◆ Records to use
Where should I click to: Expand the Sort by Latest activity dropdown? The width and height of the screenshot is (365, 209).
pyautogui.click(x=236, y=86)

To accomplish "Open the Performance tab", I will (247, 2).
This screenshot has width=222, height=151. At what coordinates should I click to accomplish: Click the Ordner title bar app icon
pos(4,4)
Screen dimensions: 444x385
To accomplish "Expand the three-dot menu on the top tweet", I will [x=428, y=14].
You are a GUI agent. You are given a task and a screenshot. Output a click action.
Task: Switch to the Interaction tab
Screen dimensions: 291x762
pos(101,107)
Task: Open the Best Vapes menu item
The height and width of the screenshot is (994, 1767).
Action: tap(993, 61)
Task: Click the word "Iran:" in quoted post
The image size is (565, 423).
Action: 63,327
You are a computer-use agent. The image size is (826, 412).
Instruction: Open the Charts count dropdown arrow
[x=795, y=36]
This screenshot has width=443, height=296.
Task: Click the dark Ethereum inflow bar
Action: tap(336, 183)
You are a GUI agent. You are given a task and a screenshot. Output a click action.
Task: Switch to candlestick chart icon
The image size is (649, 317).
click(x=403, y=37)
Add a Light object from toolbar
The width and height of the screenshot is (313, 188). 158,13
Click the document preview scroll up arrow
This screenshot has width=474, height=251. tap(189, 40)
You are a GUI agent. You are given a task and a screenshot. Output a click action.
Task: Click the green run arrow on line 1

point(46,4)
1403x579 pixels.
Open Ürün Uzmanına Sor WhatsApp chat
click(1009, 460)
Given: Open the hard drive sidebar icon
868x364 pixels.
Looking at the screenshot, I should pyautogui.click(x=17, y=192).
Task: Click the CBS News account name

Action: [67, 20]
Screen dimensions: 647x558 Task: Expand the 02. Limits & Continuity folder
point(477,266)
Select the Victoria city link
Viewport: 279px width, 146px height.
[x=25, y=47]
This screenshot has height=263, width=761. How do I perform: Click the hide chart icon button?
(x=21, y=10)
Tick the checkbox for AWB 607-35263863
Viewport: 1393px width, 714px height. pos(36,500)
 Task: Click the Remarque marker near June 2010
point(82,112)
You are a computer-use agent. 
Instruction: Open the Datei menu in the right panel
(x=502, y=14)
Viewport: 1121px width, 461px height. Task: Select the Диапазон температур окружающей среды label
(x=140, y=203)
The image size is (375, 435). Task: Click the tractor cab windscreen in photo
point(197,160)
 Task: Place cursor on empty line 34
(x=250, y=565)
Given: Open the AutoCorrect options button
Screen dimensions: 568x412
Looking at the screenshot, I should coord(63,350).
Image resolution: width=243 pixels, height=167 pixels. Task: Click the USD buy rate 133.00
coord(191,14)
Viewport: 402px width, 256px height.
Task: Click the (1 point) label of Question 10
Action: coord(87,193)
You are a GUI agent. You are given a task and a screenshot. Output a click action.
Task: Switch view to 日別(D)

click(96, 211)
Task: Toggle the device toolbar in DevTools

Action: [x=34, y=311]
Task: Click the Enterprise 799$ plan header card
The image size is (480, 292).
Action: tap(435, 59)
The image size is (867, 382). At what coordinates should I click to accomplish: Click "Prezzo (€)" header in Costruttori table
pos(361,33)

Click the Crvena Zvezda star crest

◆ Task item
Send back every record, precisely as written.

◆ Result of the task
Where should I click to: Expand the Sort by Latest activity dropdown? The width and height of the screenshot is (365, 209).
pyautogui.click(x=236, y=86)

To accomplish "Open the Performance tab", I will (247, 2).
This screenshot has width=222, height=151. At what coordinates should I click to accomplish: Click the Ordner title bar app icon
pos(4,4)
Screen dimensions: 444x385
To accomplish "Expand the three-dot menu on the top tweet", I will [x=428, y=14].
You are a GUI agent. You are given a task and a screenshot. Output a click action.
Task: Switch to the Interaction tab
Screen dimensions: 291x762
pos(101,107)
Task: Open the Best Vapes menu item
The height and width of the screenshot is (994, 1767).
Action: tap(993, 61)
Task: Click the word "Iran:" in quoted post
The image size is (565, 423).
Action: 63,327
You are a computer-use agent. The image size is (826, 412).
Instruction: Open the Charts count dropdown arrow
[x=795, y=36]
This screenshot has width=443, height=296.
Task: Click the dark Ethereum inflow bar
Action: tap(336, 183)
You are a GUI agent. You are given a task and a screenshot. Output a click action.
Task: Switch to candlestick chart icon
The image size is (649, 317).
click(x=403, y=37)
Add a Light object from toolbar
The width and height of the screenshot is (313, 188). 158,13
Click the document preview scroll up arrow
This screenshot has width=474, height=251. tap(189, 40)
You are a GUI agent. You are given a task and a screenshot. Output a click action.
Task: Click the green run arrow on line 1

point(46,4)
1403x579 pixels.
Open Ürün Uzmanına Sor WhatsApp chat
click(1009, 460)
Given: Open the hard drive sidebar icon
868x364 pixels.
Looking at the screenshot, I should pyautogui.click(x=17, y=192).
Task: Click the CBS News account name

Action: [67, 20]
Screen dimensions: 647x558 Task: Expand the 02. Limits & Continuity folder
point(477,266)
Select the Victoria city link
Viewport: 279px width, 146px height.
[x=25, y=47]
This screenshot has height=263, width=761. How do I perform: Click the hide chart icon button?
(x=21, y=10)
Tick the checkbox for AWB 607-35263863
Viewport: 1393px width, 714px height. pos(36,500)
 Task: Click the Remarque marker near June 2010
point(82,112)
You are a computer-use agent. 
Instruction: Open the Datei menu in the right panel
(x=502, y=14)
Viewport: 1121px width, 461px height. Task: Select the Диапазон температур окружающей среды label
(x=140, y=203)
The image size is (375, 435). Task: Click the tractor cab windscreen in photo
point(197,160)
 Task: Place cursor on empty line 34
(x=250, y=565)
Given: Open the AutoCorrect options button
Screen dimensions: 568x412
Looking at the screenshot, I should coord(63,350).
Image resolution: width=243 pixels, height=167 pixels. Task: Click the USD buy rate 133.00
coord(191,14)
Viewport: 402px width, 256px height.
Task: Click the (1 point) label of Question 10
Action: coord(87,193)
You are a GUI agent. You are given a task and a screenshot. Output a click action.
Task: Switch view to 日別(D)

click(96, 211)
Task: Toggle the device toolbar in DevTools

Action: [x=34, y=311]
Task: Click the Enterprise 799$ plan header card
The image size is (480, 292).
Action: tap(435, 59)
The image size is (867, 382). At what coordinates should I click to accomplish: Click "Prezzo (€)" header in Costruttori table
pos(361,33)

Click the Crvena Zvezda star crest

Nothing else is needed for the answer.